L’organisation Reporters sans frontières (RSF) a révélé dans un rapport publié mardi 24 mars, l’existence de lieux de détention inhumains gérés par le groupe armé antigouvernemental AFC/M23 dans la ville de Goma (Nord-Kivu). Le rapport consulté par notre rédaction évoque au moins deux journalistes qui ont été torturés et détenus dans des conteneurs métalliques sans aération.
Selon le rapport de RSF, l’enquête basée sur des témoignages de rescapés et des images satellites, décrit des conditions de détention qualifiées de vallée de la mort.
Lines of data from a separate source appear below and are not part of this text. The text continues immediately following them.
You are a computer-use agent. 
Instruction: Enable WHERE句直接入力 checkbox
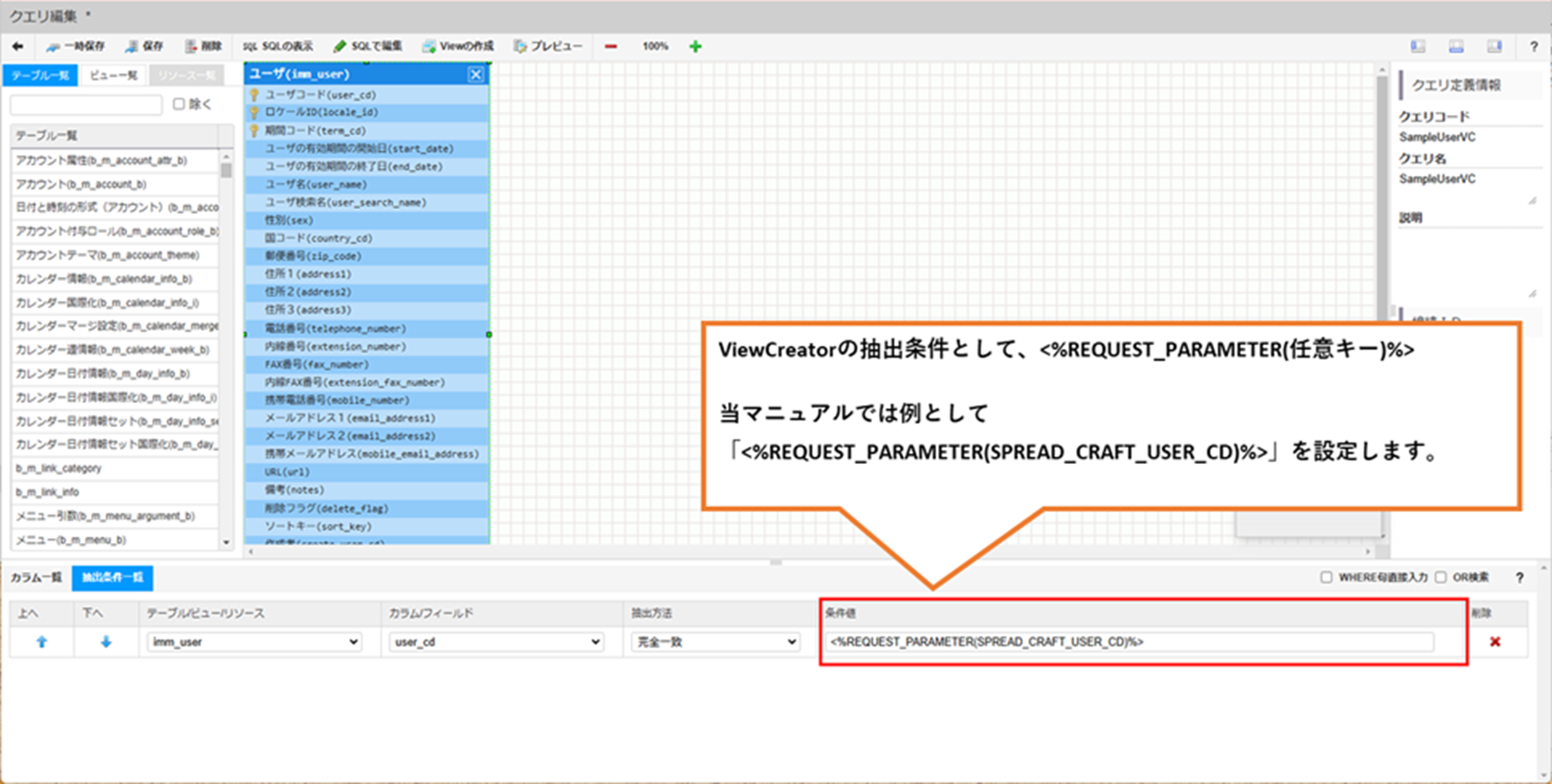tap(1326, 577)
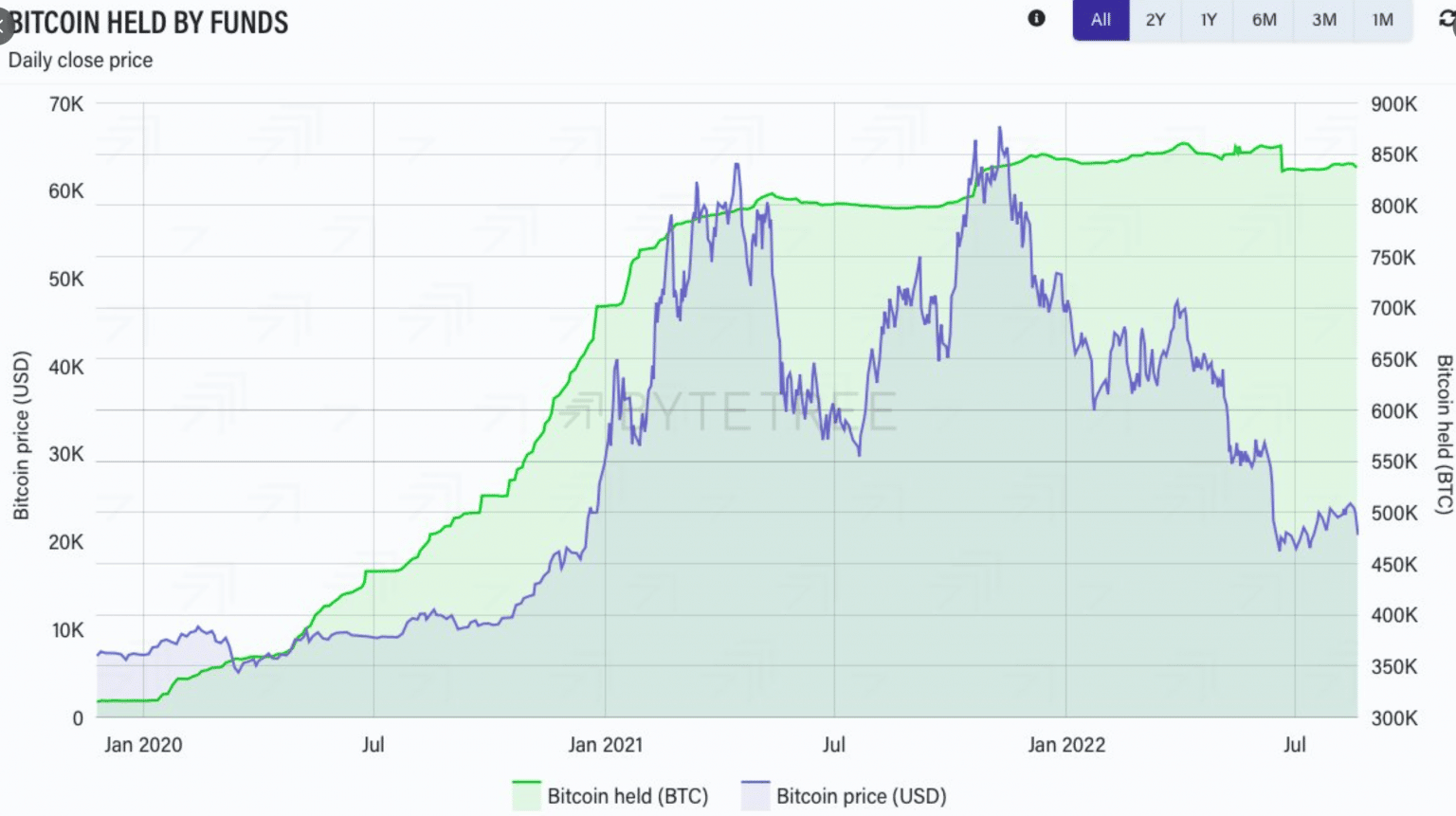
Task: Click the refresh icon at top right
Action: [1447, 20]
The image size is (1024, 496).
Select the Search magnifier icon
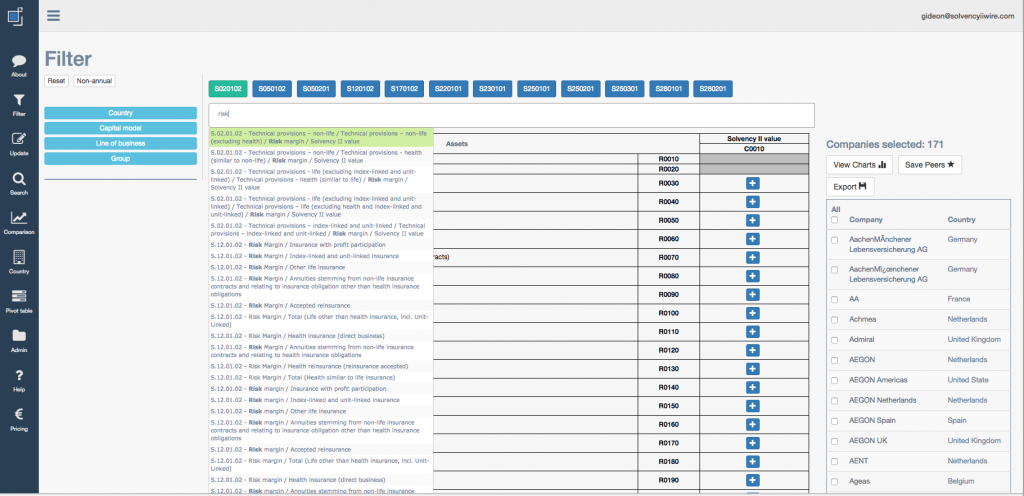tap(18, 179)
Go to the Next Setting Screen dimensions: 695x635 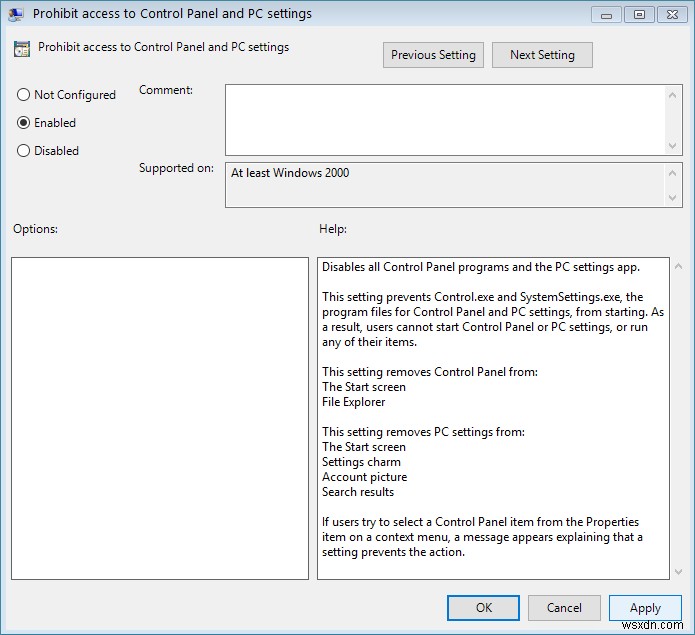click(542, 55)
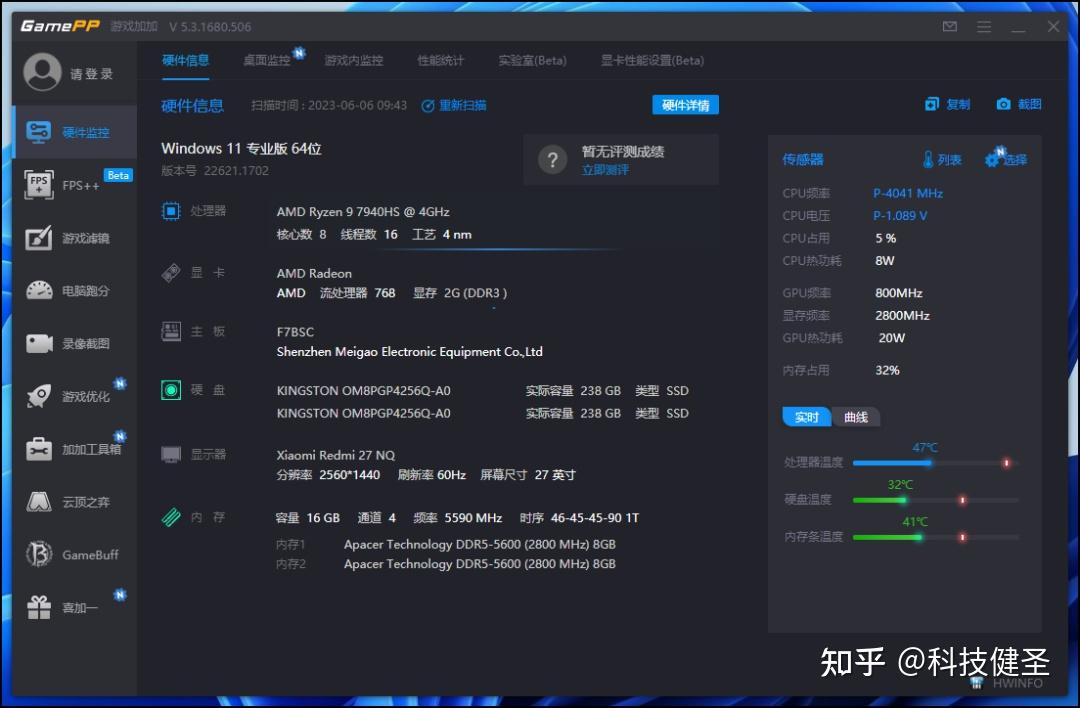This screenshot has width=1080, height=708.
Task: Switch to the 桌面监控 tab
Action: [266, 60]
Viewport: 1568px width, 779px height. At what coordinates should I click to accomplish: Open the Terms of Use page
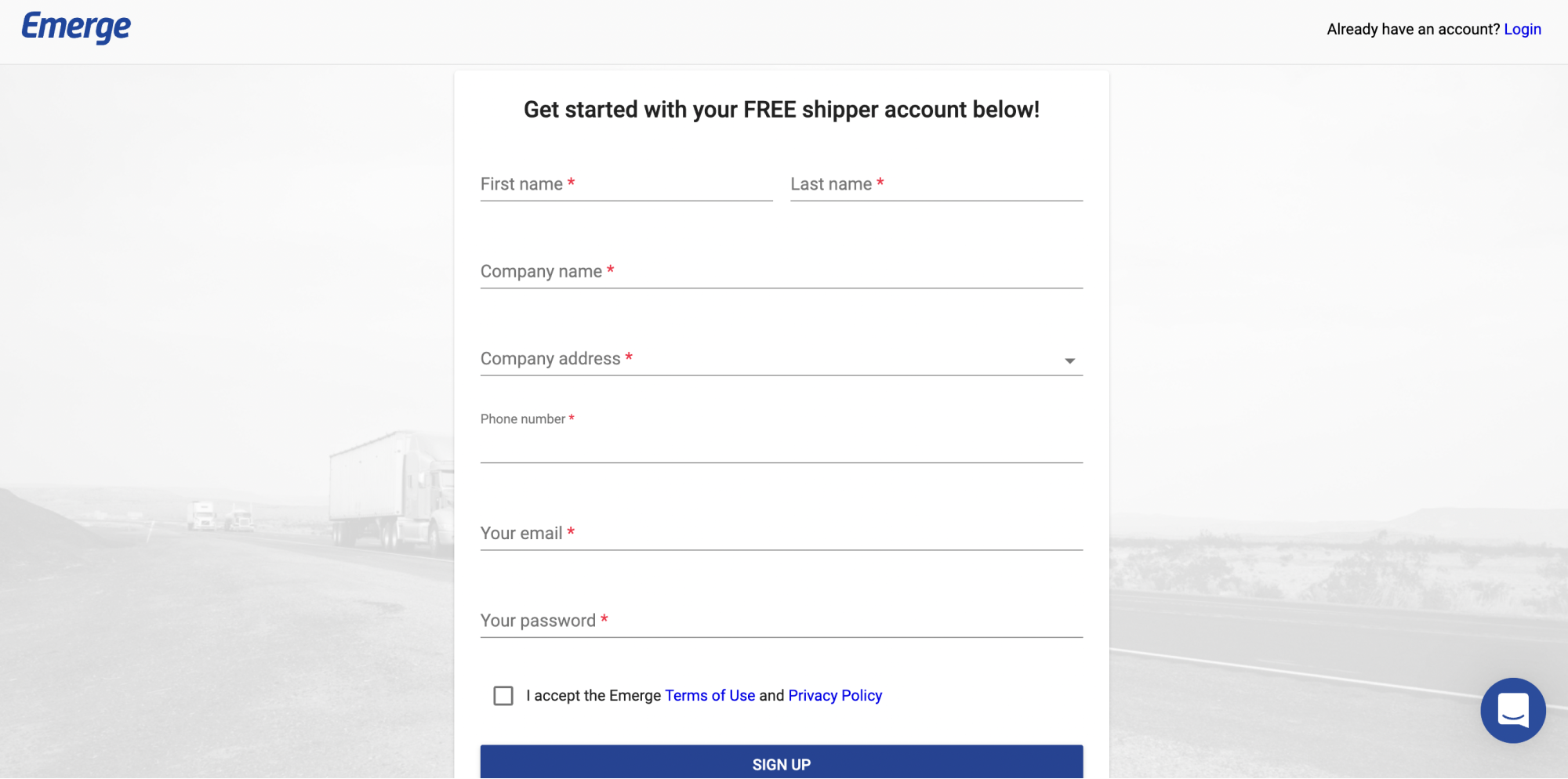[710, 695]
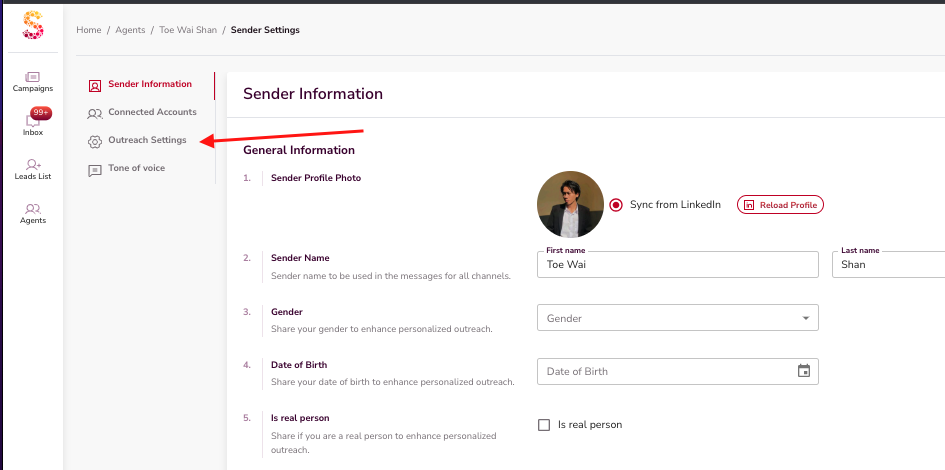Screen dimensions: 945x470
Task: Click the Outreach Settings gear icon
Action: click(x=95, y=141)
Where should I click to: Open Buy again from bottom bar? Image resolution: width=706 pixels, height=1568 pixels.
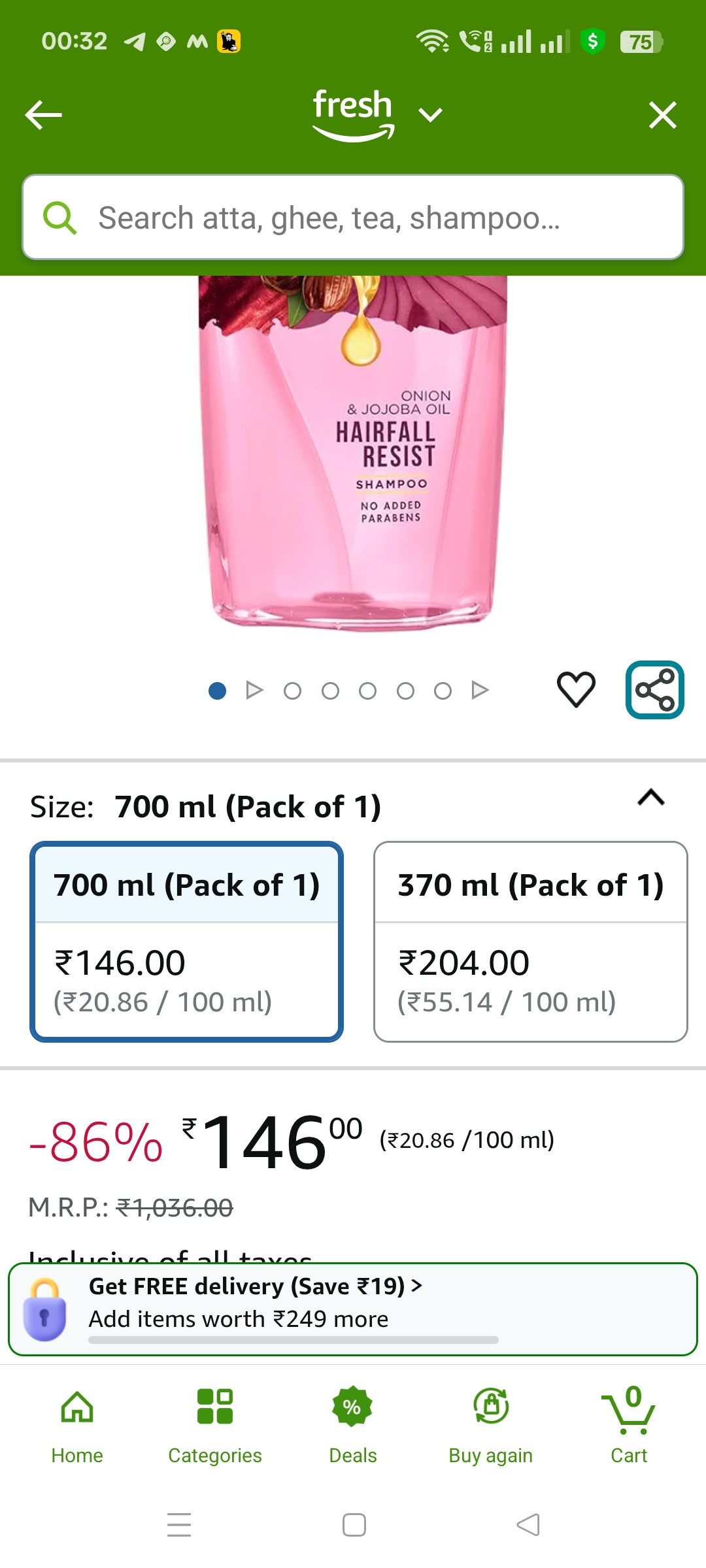[x=490, y=1423]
Des civils ainsi que des professionnels des médias, auraient été entassés par dizaines dans des conteneurs d’environ dix mètres carrés, dépourvus de lumière et de fenêtres.
Cette organisation de défense de la liberté de la presse indique que des informations recueillies révèlent que ces lieux de détention informelle sont installés dans plusieurs sites stratégiques de la ville de Goma, notamment :
•Dans l’enceinte de l’Assemblée provinciale du Nord-Kivu,dans le quartier Himbi ;
•A proximité du Mont Goma, non loin des installations de la Radio-télévision nationale congolaise (RTNC).
Les témoignages font état de tortures quotidiennes, de coups de fouet et d’une alimentation très précaire constituée de « vungulé» [un mélange de haricots et de maïs]. RSF rapporte qu’un ancien détenu rapporte que jusqu’à 80 personnes peuvent être parquees dans ces boîtes métalliques, où la chaleur est suffocante le jour et le froi mordant la nuit.
« L’enfermement de journalistes dans des conteneurs est une pratique déshumanisante, qui témoigne de la violente répression exercée par le M23, déjà accusé de graves violations des droits humains par l’Organisation des Nations unies (ONU) et plusieurs organisations de défense des droits humains. À l’encontre des normes internationales relatives à la détention, ces prisonniers ont été privés de leurs droits les plus élémentaires. Il est nécessaire de mettre fin à ces exactions pour que les journalistes puissent exercer leur métier d’information sans crainte de représailles, » lit-on dans ce rapport.
L’organisation souligne que la situation sécuritaire des journalistes s’est considérablement dégradée depuis la prise de contrôle de Goma par le M23 en janvier 2025. Sur place, le département de communication du groupe armé exercerait un contrôle idéologique strict, interdisant notamment l’usage du terme « occupation ».
« Reporters sans frontières (RSF) a enquêté sur cette pratique et dénonce des conditions de détention inhumaines et dégradantes,» poursuit l’organisation.
En un an, une centaine de journalistes ont été contraints de fuir la région pour échapper aux représailles. Pour RSF, l’Est de la République démocratique du Congo demeure l’épicentre des violences contre la presse dans la région des Grands-lacs, déplore cette organisation qui défend la liberté de la presse à travers le monde.